At the Automotive News Retail Forum: NADA, several dealers speaking on one of the panels said they prefer to hire employees from outside the industry and train them rather than hire folks who may have picked up bad habits.
It's a sentiment I've heard often before.
Of course, dealerships aren't alone in preferring to train people in their own ways, inculcating that store's own culture, rather than having to untrain or retrain someone who learned another company's methods and culture.
But still. The utter aversion to hiring personnel who already know something about auto retailing is a sad indictment of how little respect dealers have for dealership employees.
Can you imagine the New England Patriots refusing to hire a defensive lineman who played for the Detroit Lions because he might have picked up bad habits? Amazon saying it would rather hire a newly minted college grad than a data analytics professional who had worked at Google for five years because she would have to be retrained?

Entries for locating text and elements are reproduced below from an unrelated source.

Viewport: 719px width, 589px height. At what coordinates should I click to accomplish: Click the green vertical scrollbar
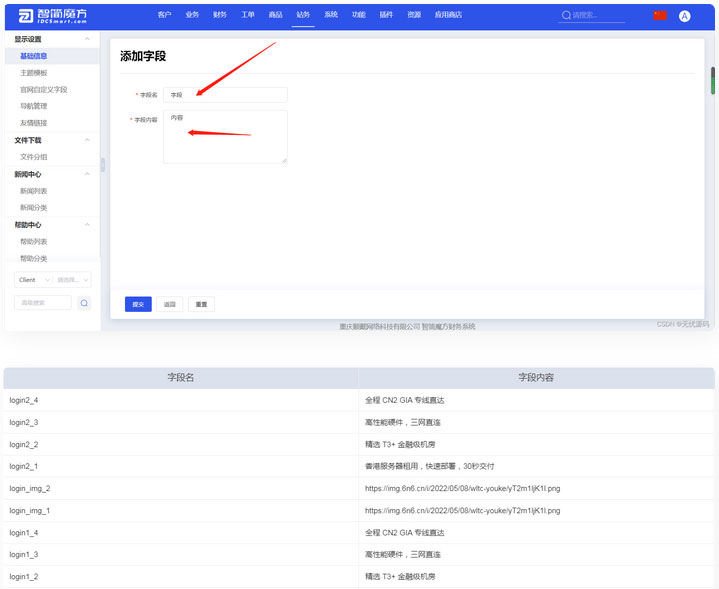713,81
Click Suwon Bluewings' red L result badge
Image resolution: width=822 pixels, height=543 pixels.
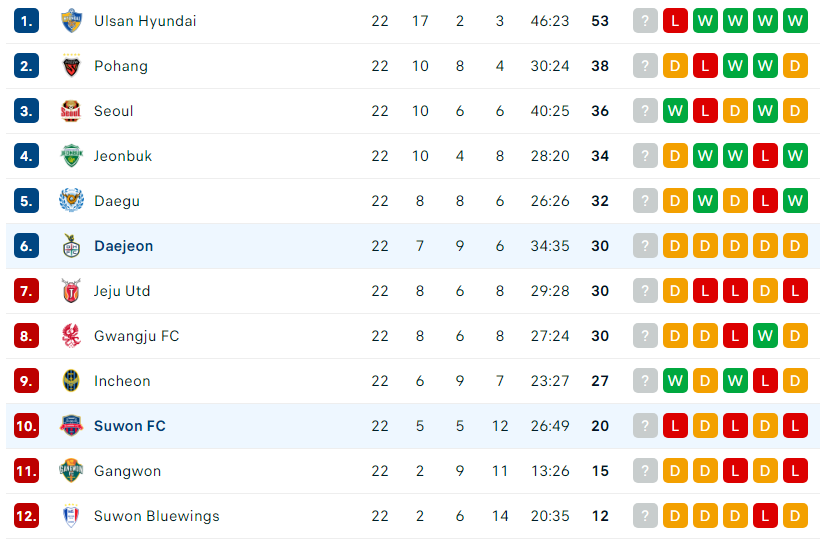tap(765, 516)
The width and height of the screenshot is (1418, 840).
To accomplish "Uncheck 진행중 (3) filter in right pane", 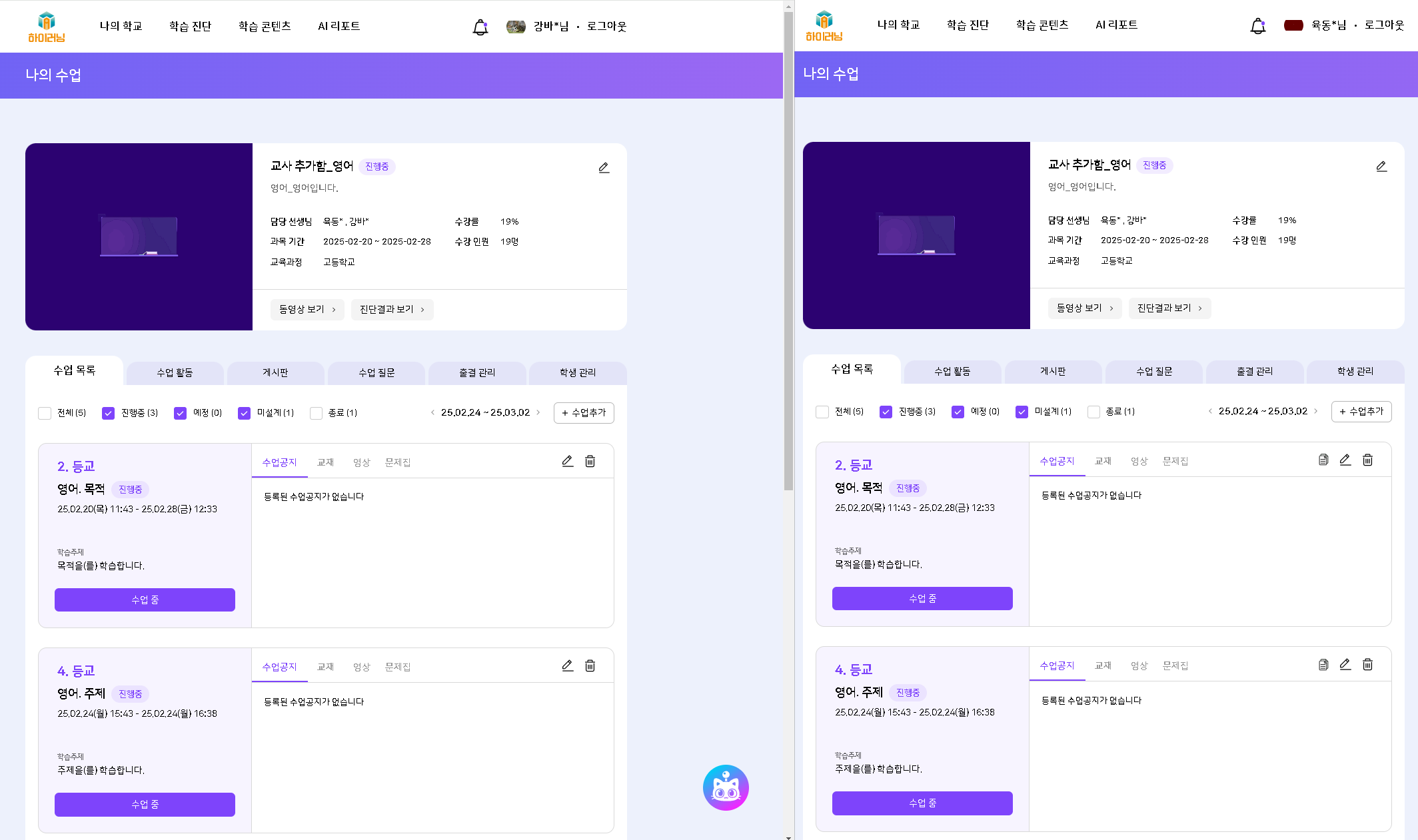I will [886, 412].
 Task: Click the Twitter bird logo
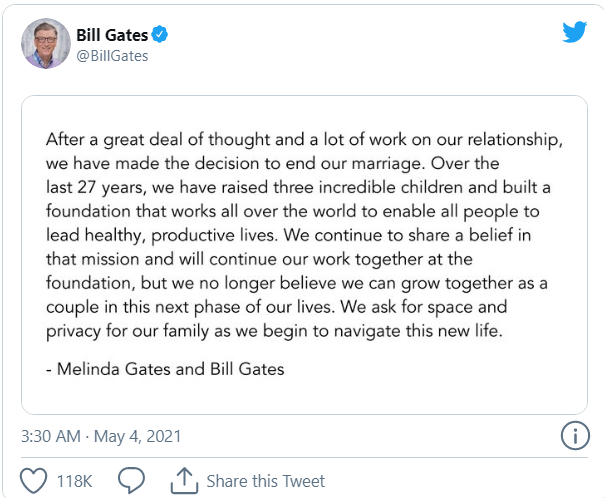(574, 32)
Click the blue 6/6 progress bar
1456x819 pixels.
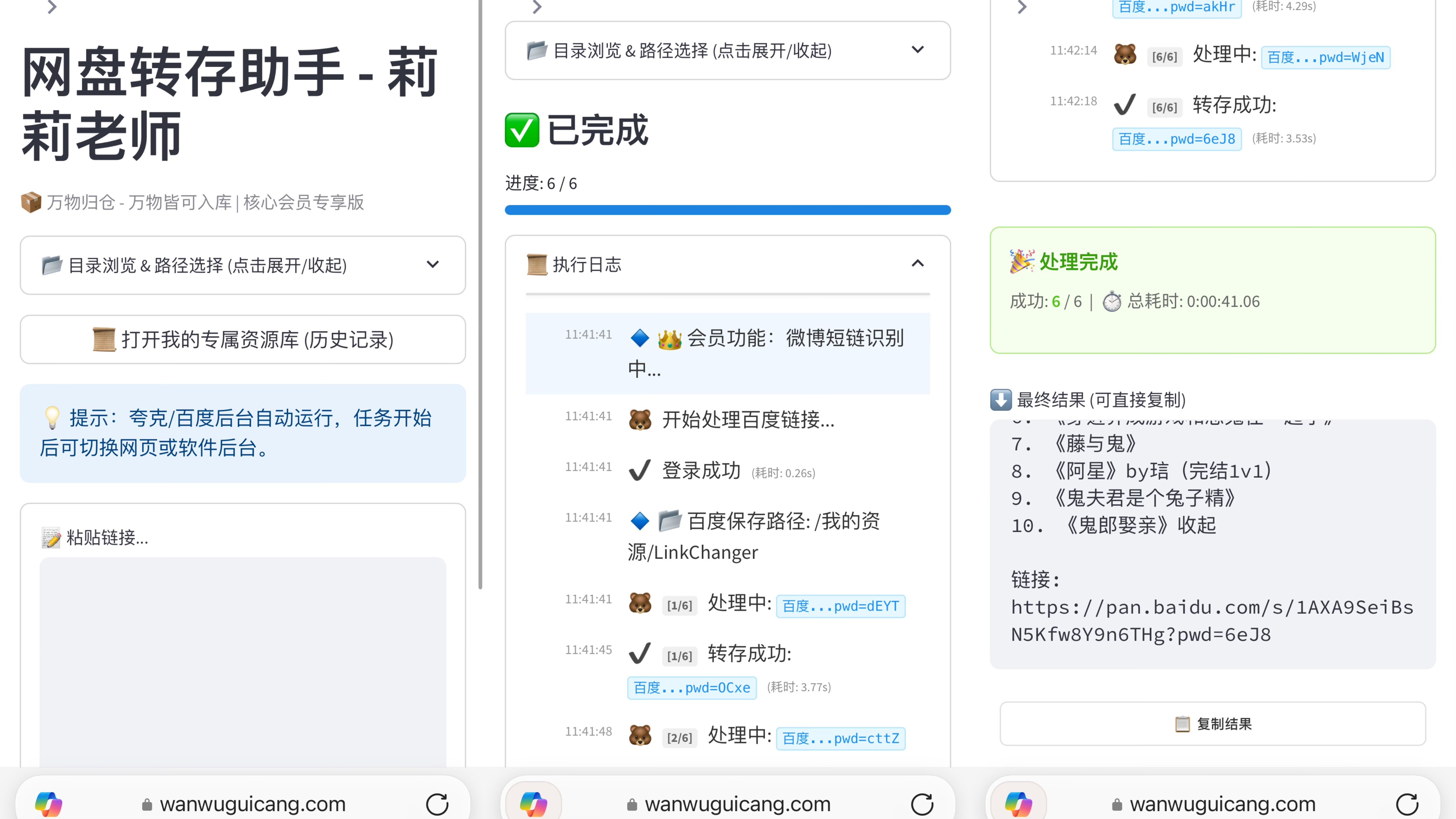pos(727,210)
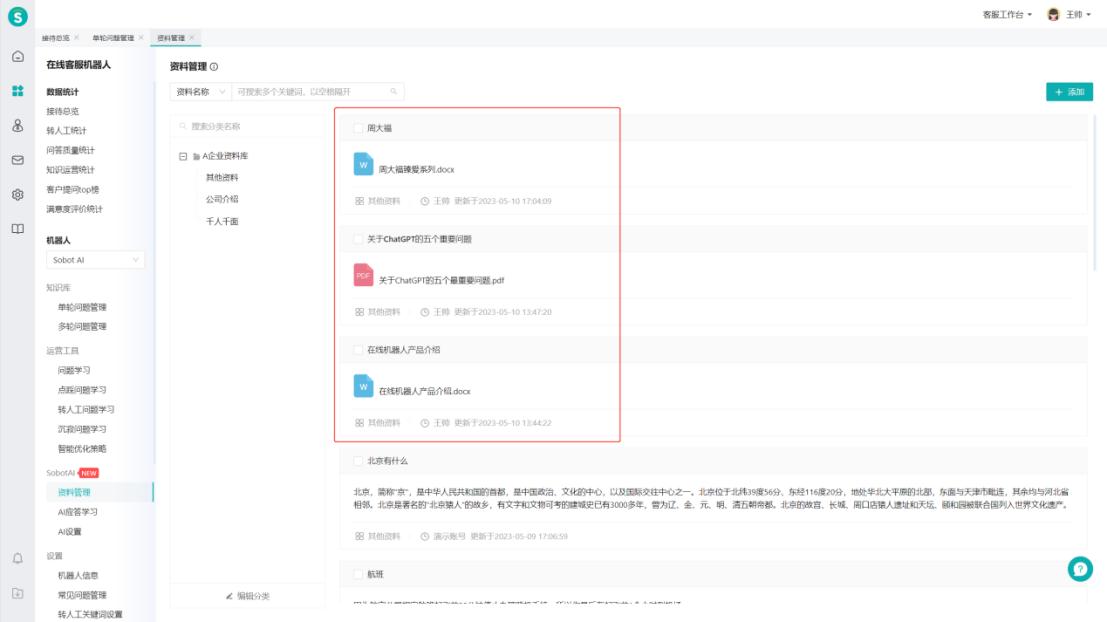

Most companies recognize that they have unique cultures, but also that new hires from other companies in their industry can be trained in their way of doing things. Does it always work out? No. Do they therefore devote all of their recruiting solely to newbies who know nothing about the business? Also no.
But an industry that suffers on multiple fronts from its poor reputation does.
To be sure, not all dealerships have an aversion to experience. But that some dealer principals would say this openly tells you more about auto retailing than you really want to know.